_Cosa fare_. Ricopia parola per parola l'intero estratto sugli aggiornamenti dopo il #rogodilibri.

_Estratto selezionato_.

Aggiornamenti, appuntamenti, news e una presa di distanza!

Dopo la tempesta del #rogodilibri, urgenza che ha giustamente “sequestrato” Giap e dis-locato l’ordinaria scaletta dei post (del resto, Giap non esiste forse per essere, alla bisogna, “sequestrato”? e in ogni caso, mentre si parlava di quello, si parlava anche di Tunisia, Egitto, operai in sciopero etc.), oggi diamo un po’ di aggiornamenti su uscite, iniziative, altre lotte. Per quanto riguarda la battaglia contro gli epuratori di biblioteche, state certi che proseguirà. Chi è su Twitter (ma anche chi non c’è) può seguire il tag #rogodilibri; altrimenti, basta dare ogni tanto un’occhiata alla finestrella qui a sinistra, dove è riprodotto il flusso dei nostri tweet. In genere, segnaliamo tutte le novità significative.

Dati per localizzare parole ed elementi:
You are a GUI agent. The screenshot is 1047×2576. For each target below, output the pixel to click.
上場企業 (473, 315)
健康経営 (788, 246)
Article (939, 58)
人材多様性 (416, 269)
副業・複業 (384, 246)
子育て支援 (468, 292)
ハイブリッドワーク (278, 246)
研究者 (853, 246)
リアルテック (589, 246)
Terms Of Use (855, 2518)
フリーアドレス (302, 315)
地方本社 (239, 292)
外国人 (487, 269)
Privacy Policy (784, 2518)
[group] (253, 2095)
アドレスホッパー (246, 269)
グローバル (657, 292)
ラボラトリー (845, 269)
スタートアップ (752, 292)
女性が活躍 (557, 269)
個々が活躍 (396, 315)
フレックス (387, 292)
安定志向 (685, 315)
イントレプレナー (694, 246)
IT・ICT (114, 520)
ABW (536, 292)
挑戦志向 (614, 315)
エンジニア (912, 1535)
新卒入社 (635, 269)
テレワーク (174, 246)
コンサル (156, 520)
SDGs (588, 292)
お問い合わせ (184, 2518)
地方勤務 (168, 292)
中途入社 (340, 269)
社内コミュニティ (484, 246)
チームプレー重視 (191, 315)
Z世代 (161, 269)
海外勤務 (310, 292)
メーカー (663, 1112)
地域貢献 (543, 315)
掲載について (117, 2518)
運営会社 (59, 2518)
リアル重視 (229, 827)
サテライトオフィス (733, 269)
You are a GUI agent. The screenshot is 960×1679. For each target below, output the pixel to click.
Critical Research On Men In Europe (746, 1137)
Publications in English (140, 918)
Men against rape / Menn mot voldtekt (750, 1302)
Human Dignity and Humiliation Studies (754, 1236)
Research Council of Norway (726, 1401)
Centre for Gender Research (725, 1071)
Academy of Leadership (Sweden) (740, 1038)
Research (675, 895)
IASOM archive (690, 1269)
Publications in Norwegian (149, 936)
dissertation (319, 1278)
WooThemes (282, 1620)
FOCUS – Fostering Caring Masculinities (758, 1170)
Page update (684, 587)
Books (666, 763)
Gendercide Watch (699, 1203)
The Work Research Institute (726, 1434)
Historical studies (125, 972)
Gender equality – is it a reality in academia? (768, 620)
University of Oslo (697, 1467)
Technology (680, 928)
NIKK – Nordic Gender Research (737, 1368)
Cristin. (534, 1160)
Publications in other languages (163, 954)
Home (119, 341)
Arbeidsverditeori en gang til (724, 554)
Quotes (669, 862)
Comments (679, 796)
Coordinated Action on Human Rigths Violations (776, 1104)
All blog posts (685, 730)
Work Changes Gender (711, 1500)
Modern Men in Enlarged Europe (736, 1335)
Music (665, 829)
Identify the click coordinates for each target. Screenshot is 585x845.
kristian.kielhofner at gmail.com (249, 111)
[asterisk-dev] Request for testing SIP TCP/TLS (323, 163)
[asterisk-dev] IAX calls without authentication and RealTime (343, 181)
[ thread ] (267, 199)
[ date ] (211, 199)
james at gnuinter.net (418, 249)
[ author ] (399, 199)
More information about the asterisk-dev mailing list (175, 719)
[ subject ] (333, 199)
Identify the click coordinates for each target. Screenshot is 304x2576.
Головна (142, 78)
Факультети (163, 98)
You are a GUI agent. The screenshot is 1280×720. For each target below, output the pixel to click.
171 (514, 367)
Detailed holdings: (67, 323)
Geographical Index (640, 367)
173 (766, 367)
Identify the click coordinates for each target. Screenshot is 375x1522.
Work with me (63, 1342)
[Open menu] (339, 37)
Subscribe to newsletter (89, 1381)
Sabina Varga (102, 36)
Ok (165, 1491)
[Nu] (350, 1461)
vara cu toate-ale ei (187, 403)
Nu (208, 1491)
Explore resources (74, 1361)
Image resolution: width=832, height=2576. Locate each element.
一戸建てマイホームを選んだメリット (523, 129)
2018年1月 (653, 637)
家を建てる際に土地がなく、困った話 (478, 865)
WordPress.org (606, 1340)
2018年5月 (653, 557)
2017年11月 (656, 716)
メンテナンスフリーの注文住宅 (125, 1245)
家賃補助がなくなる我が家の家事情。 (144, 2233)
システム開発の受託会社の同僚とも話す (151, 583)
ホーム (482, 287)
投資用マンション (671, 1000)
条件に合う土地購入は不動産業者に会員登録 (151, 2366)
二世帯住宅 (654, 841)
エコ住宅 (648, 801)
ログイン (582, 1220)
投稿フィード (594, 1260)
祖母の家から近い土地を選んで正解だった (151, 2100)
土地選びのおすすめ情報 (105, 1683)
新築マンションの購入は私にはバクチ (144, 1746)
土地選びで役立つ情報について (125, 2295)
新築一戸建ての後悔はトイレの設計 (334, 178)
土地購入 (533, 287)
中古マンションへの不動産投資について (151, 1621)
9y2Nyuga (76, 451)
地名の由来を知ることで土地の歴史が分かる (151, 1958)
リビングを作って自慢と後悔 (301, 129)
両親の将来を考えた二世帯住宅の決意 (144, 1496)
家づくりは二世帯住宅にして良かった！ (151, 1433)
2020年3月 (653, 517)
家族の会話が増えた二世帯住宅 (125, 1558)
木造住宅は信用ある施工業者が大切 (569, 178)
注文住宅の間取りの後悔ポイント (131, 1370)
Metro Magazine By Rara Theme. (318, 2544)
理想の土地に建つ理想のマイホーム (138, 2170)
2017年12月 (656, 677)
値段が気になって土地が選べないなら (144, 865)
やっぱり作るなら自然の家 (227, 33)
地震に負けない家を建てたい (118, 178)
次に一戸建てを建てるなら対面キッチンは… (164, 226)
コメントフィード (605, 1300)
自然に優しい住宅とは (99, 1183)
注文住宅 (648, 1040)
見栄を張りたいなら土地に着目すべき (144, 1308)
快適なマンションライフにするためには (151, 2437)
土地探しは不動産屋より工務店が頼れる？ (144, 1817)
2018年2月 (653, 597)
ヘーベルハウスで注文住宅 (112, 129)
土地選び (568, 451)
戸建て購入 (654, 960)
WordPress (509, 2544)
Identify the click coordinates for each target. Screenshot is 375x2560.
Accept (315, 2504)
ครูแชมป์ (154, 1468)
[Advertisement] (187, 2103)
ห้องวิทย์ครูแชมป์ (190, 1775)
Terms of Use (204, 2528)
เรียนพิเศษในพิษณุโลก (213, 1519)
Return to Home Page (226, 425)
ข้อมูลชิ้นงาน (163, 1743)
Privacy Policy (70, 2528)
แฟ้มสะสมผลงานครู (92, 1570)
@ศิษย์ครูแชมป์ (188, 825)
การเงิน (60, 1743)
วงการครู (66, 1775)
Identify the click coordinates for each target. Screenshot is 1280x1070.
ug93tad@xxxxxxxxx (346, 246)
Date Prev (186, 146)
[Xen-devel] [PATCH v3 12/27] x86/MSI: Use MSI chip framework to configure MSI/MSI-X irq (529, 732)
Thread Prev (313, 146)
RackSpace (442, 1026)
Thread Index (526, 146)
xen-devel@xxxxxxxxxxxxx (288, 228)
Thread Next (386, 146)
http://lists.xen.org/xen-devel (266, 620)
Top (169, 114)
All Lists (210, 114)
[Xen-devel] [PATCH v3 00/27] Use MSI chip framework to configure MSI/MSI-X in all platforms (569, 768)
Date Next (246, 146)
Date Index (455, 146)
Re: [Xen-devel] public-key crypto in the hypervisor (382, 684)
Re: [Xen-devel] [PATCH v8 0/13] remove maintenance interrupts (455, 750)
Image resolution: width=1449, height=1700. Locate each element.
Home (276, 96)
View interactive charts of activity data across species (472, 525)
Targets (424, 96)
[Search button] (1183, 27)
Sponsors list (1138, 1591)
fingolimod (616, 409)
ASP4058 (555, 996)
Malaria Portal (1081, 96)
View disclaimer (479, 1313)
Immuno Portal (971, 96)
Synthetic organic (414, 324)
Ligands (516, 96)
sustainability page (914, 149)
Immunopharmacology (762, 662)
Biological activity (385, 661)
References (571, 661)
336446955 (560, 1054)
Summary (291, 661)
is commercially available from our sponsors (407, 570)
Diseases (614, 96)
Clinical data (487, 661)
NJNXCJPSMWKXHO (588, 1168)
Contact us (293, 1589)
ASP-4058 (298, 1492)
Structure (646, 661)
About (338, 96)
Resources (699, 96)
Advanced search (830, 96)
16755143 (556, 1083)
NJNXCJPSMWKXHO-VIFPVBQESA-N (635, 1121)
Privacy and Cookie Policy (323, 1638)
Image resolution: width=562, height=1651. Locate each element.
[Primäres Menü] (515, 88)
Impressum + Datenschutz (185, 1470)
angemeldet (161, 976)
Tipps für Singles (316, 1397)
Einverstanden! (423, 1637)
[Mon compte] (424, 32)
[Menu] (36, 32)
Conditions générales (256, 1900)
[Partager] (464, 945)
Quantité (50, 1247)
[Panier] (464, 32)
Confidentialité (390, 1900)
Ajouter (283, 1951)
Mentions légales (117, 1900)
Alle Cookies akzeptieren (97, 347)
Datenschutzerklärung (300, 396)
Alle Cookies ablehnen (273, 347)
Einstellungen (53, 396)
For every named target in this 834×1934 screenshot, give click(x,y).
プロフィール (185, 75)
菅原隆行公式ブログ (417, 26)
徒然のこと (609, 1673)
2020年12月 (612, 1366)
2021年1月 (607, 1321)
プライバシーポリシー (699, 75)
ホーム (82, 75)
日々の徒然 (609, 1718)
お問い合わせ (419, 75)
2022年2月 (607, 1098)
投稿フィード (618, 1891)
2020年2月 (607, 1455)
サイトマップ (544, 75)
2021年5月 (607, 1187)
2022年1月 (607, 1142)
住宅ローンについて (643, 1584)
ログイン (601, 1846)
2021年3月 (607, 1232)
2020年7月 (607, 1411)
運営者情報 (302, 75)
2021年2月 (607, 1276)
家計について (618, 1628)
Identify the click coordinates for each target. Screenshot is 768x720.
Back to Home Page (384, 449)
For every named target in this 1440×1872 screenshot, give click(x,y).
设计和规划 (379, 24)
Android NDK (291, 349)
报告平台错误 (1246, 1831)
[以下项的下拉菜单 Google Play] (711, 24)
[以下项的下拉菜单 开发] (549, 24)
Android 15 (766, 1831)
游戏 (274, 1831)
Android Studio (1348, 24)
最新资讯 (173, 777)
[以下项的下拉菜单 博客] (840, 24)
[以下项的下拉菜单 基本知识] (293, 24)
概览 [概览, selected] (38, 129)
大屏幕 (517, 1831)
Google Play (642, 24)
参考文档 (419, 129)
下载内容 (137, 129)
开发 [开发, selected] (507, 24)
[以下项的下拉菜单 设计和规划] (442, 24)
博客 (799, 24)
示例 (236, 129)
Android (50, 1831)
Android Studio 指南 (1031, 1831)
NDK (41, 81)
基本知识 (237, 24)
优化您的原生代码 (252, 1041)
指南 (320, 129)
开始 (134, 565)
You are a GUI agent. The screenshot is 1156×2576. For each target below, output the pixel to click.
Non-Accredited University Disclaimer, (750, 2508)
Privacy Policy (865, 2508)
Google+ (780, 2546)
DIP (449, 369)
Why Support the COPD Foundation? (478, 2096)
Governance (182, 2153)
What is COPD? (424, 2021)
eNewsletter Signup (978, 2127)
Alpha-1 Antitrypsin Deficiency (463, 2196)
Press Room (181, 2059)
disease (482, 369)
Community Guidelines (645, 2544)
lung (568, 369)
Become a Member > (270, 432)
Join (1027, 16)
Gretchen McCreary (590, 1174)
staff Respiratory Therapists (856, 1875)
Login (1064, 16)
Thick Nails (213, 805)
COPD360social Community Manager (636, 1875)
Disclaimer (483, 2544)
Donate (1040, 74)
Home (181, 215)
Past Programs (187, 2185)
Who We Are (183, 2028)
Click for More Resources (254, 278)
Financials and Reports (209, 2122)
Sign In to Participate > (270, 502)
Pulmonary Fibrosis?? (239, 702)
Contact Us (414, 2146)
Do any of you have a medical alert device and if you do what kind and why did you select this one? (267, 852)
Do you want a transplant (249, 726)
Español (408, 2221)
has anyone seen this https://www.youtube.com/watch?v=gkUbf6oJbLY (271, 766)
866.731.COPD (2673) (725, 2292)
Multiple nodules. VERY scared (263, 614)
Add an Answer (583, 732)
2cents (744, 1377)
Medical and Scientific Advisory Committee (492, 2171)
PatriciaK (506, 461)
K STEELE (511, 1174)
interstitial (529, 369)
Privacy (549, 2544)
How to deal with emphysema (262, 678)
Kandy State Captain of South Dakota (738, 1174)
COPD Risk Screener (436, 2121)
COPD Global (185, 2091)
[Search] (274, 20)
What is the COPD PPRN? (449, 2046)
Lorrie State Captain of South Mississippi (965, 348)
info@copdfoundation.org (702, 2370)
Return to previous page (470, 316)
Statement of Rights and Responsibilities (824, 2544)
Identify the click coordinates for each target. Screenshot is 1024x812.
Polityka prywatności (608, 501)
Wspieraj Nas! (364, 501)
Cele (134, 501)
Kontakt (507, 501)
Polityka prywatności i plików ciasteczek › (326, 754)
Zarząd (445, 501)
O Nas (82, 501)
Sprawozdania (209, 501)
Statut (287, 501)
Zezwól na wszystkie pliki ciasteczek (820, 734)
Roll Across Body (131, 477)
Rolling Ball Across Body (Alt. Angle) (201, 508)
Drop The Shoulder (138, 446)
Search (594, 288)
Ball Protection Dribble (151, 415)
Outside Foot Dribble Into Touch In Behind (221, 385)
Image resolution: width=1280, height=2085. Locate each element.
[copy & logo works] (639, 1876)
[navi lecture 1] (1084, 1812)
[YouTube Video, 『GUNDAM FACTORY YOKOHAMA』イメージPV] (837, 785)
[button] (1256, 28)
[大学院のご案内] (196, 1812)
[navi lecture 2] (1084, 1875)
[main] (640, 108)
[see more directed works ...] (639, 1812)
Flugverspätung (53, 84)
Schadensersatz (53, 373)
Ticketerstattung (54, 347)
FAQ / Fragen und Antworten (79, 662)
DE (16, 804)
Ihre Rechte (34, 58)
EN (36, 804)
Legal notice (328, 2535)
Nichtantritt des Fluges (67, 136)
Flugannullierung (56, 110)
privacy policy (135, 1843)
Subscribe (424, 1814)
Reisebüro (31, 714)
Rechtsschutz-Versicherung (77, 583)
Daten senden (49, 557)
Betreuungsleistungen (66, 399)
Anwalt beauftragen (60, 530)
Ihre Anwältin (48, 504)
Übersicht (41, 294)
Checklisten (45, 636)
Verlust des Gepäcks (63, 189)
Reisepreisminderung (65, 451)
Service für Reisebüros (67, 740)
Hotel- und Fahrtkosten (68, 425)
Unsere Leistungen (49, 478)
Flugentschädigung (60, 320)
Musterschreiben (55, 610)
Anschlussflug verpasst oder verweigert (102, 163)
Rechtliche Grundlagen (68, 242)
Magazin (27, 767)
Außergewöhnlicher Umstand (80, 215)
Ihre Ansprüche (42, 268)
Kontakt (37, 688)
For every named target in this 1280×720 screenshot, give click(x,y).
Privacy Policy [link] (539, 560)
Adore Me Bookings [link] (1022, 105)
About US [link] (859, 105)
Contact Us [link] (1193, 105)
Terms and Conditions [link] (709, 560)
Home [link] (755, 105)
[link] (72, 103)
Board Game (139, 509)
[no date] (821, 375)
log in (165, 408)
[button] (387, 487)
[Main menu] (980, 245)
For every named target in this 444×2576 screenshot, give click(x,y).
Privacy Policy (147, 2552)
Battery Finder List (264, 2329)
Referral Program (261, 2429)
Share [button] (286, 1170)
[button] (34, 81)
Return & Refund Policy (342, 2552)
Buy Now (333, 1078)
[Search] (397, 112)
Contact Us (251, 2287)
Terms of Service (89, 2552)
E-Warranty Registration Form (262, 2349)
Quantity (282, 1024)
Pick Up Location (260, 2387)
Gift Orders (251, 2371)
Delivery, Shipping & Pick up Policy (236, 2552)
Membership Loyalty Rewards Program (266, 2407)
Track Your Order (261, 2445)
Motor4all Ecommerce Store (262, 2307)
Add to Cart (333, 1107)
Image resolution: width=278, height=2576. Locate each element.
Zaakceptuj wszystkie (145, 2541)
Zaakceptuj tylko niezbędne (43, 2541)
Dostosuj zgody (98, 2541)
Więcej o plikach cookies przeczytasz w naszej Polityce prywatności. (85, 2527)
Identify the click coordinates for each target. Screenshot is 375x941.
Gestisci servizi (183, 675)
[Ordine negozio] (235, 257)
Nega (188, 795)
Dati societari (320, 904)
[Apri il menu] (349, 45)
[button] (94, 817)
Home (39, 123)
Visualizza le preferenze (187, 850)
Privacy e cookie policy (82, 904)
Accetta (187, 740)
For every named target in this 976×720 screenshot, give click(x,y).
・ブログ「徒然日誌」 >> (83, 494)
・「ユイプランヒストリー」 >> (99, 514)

_Esercizio svolto_.
Aggiornamenti, appuntamenti, news e una presa di distanza!

Dopo la tempesta del #rogodilibri, urgenza che ha giustamente “sequestrato” Giap e dis-locato l’ordinaria scaletta dei post (del resto, Giap non esiste forse per essere, alla bisogna, “sequestrato”? e in ogni caso, mentre si parlava di quello, si parlava anche di Tunisia, Egitto, operai in sciopero etc.), oggi diamo un po’ di aggiornamenti su uscite, iniziative, altre lotte. Per quanto riguarda la battaglia contro gli epuratori di biblioteche, state certi che proseguirà. Chi è su Twitter (ma anche chi non c’è) può seguire il tag #rogodilibri; altrimenti, basta dare ogni tanto un’occhiata alla finestrella qui a sinistra, dove è riprodotto il flusso dei nostri tweet. In genere, segnaliamo tutte le novità significative.